Transport Kinetics of Iron Chelators and Their Chelates in Caco-2 Cells

Purpose Caco-2 monolayers were used to contrast the bidirectional transport of iron chelators and their chelates and to estimate fundamental kinetics associated with their intestinal absorption. Methods Bidirectional transport was studied at 37°C and pH 7.4 using 500-μM concentrations. Monolayer integrity was tested via transepithelial electrical resistance and sodium fluorescein permeability.
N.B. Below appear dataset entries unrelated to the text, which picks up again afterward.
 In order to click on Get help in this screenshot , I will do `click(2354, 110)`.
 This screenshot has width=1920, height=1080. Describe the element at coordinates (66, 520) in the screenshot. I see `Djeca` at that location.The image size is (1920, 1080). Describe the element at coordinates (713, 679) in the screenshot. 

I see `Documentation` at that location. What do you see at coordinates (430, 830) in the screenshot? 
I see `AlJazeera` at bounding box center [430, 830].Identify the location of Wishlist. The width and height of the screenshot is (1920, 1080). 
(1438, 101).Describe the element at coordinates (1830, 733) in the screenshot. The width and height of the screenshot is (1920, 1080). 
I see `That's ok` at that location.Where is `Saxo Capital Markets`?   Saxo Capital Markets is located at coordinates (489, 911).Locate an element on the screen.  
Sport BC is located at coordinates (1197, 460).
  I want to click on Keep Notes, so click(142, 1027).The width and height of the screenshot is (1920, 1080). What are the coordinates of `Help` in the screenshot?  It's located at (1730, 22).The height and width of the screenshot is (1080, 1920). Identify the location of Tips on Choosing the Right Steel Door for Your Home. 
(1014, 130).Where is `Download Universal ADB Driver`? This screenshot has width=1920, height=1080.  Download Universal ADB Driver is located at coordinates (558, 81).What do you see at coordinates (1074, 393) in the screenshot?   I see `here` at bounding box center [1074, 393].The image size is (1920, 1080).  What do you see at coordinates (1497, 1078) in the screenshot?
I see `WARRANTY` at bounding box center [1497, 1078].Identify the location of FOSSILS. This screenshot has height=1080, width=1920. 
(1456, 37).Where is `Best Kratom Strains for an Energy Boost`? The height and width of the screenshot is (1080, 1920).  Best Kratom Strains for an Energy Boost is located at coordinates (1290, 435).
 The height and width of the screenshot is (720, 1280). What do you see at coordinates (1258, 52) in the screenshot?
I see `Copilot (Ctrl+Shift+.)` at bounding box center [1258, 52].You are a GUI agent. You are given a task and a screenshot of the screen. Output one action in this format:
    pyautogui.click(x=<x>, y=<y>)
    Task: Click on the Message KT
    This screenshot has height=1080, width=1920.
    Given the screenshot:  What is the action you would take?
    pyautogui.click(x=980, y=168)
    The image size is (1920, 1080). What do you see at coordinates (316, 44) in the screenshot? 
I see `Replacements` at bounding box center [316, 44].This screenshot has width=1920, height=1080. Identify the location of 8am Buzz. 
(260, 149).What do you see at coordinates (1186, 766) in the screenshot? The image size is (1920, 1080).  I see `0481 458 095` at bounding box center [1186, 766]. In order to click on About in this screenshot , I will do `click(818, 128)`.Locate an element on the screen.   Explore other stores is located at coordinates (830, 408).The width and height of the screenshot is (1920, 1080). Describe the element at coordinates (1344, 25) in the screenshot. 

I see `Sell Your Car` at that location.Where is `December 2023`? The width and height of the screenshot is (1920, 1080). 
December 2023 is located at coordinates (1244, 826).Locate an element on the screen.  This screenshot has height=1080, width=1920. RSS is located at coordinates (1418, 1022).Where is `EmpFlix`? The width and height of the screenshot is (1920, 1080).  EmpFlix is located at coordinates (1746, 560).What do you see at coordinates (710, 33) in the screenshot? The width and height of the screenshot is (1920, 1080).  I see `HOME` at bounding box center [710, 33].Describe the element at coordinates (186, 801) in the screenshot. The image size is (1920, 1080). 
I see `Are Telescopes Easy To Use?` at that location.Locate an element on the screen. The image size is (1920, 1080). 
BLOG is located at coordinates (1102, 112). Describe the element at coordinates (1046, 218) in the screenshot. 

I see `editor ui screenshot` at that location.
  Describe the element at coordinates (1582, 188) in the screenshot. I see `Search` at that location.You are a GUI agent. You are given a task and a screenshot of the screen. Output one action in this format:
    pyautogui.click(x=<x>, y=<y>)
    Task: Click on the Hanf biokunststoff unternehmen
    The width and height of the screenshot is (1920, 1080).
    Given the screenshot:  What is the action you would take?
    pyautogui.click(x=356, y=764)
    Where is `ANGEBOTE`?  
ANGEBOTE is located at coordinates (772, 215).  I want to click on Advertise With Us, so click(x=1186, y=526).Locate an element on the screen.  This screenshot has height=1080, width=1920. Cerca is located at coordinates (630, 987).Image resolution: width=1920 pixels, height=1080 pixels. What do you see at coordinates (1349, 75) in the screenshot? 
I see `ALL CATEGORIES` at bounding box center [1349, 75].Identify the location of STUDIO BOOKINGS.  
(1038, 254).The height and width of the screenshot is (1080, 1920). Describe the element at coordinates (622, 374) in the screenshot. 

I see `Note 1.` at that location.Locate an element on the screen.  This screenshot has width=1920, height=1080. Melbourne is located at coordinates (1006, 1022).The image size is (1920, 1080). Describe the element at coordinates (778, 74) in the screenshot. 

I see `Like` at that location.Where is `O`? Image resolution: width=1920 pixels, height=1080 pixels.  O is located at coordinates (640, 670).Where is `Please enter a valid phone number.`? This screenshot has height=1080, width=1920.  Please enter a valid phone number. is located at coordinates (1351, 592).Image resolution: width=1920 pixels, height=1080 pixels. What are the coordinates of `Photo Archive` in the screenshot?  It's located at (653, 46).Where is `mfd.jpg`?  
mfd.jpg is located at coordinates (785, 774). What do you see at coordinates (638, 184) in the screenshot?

Apical and basolateral analysis provided mass balance evidence. Apparent permeability coefficient (P_app) served to rank and compare molecules and estimate in vivo bioavailability. Model-dependent rate constants defined cellular influx and efflux. Results 1) P_app ranked in decreasing order for chelators from directional transport studies were CP363 > deferiprone> ICL670 > CP502 > deferoxamine (DFO). 2) Fe(CP502)₃, Fe(ICL670)₂, and FeDFO were not measurable in receiving chambers, whereas Fe(deferiprone)₃ and Fe(CP363)₃ were detected in both directions. 3) CP363 was transported significantly faster from the basolateral to the apical direction than the converse. 4) Mass balance of donor and receiver chambers gave approximately 100% recovery in all cases. 5) Kinetic analysis supports the view that the Caco-2 chelator efflux constants are generally greater than their influx constants. Conclusions Caco-2 cells are useful in screening iron chelators and chelates and estimating bioavailabilities. Structure and distribution coefficients partially predict passive transport through Caco-2 monolayers.